Nov. 30 (Bloomberg) -- The dollar headed for a second consecutive month of declines on speculation a slowing U.S. economy will prompt the Federal Reserve to cut interest rates.

The U.S. currency dropped to a 20-month low against the euro and the weakest in three months versus the yen this week as traders bet the central bank will lower borrowing costs. Reports today may show spending grew at a below-average pace in October, and that the Fed's gauge of inflation slowed.
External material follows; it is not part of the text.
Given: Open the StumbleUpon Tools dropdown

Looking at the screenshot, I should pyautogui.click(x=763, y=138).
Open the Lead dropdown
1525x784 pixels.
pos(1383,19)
``The Fed said core inflation would ease, and they've been totally vindicated,'' said Gavin Friend, currency strategist at Commerzbank AG in London. ``That's what's giving the market the confidence to price in a rate cut in the second half of next year.''

snip>

Friend said the dollar could fall below $1.36 against the euro, and below $2 versus the pound, by year-end.

The Fed left its benchmark rate at 5.25 percent the past three months, after two years of increases. Interest-rate futures show 62 percent odds of a 5 percent rate at its meeting ending March 21.

U.S. personal spending rose 0.1 percent for a second month in October, according to the median of 69 estimates in a Bloomberg News survey. That was below the average 0.5 percent increase in the first nine months. A housing market slump has left Americans feeling less wealthy, damping growth in consumer spending, which accounts for about two-thirds of the economy.

more...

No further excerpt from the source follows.